The CBN Governor further explained
that "the major progress has been the provision of Monetary Policy
Committee, PMC, by the MPC documents to show that even though they did
ship that amount in question which is a little more $67 billion, about
$24billion was actually not their crude but crude shipped on behalf of
third parties like oil companies, tax in crude and also for third party
financing and so, that already addresses half of the amount.
"So, the second half is the issues
around domestic crude lifting of $28billion from which we feel there is
a short fall, there is a general consensus among us on this even though
the amount has been disputed. For us in Central Bank, there is a
shortfall of $12billion," he disclosed.
But even with the amount, he said the CBN was still in the process of reconciling the amount.
"Now, we still are in the process
of trying to reconcile that number and we have not even started talking
of the sales, the export sales tax, which is about $2billion, which will
come after the sales. The Finance Ministry has told us that even before
now, there is ongoing negotiation and discretion with NNPC ad-hoc
committee and these numbers have always been discussed at the level of
Commissions of Finance.
"Since the objective of this
committee and for all of us on this side is actually to get to the
bottom of it and find out exactly what is the amount unremitted and what
is to be done and recommend actions."
He pleaded for time so that the CBN, NNPC and all relevant agencies come up with a collective figure.
"What I would like to do is, given
the progress we have made, to request that we be given little more time
to continue with this process and come back with the final position
that is a common position among us if the committee will so grant us,"

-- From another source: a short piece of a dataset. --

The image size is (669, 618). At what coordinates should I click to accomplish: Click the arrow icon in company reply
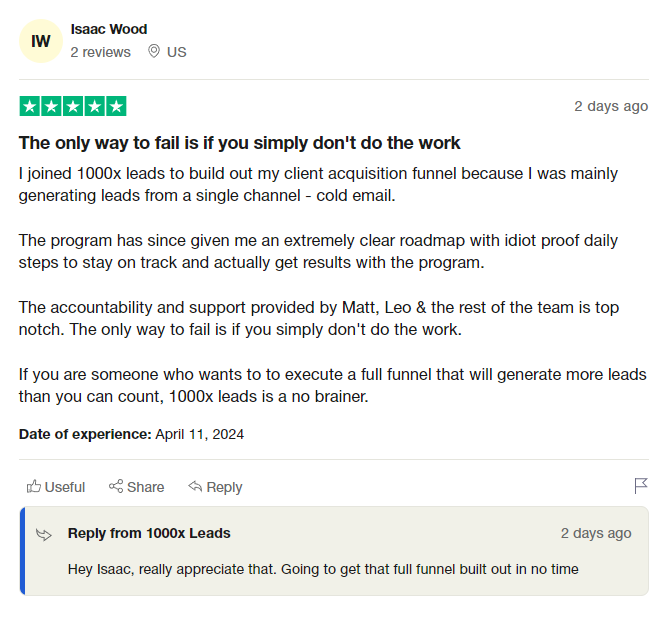tap(44, 534)
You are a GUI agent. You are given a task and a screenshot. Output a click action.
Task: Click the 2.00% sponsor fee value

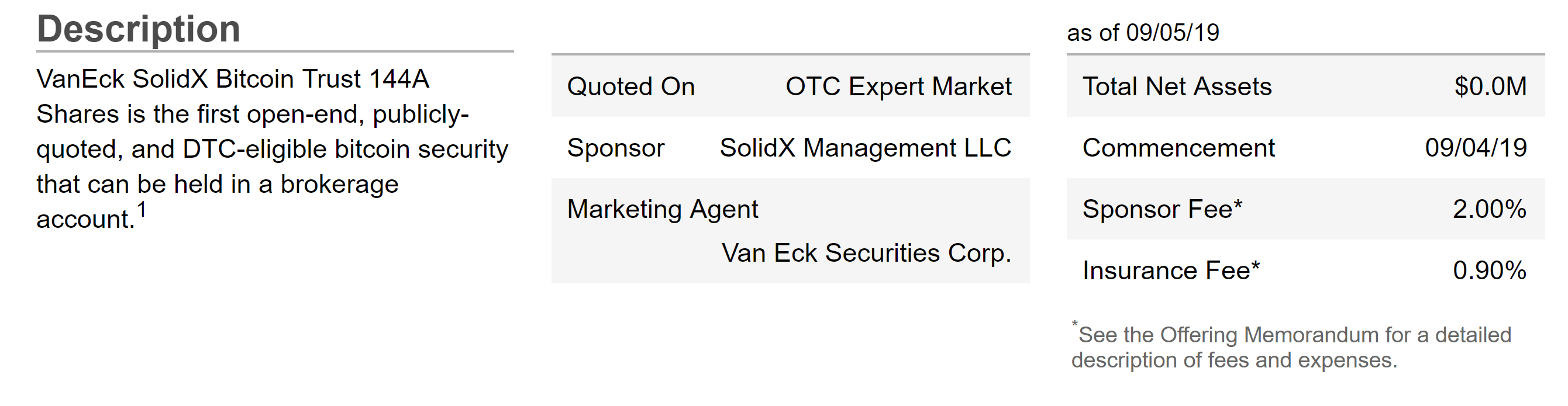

he added, and was subsequently granted the request.
Senate President, David Mark
Speaking at the event earlier, Senate
President, David Mark, noted that the controversial amount was still
allegation but stressed that it was a serious one.
"At this point what we have is
allegations but it’s a serious allegation. When Senator Adetumbi raised
the point of order, I did not allow comment on the issue
"It's for us to get facts so that
when we come back we can make useful and meaningful contributions. The
Senate has no positions on it, nobody knows apart from what was
published in the papers, that’s why we want the committee to establish
the facts, the committee, your body language and utterances must be seen
to be totally neutral because we have no facts, we have no position on
it, we urge you to observe the facts," he said.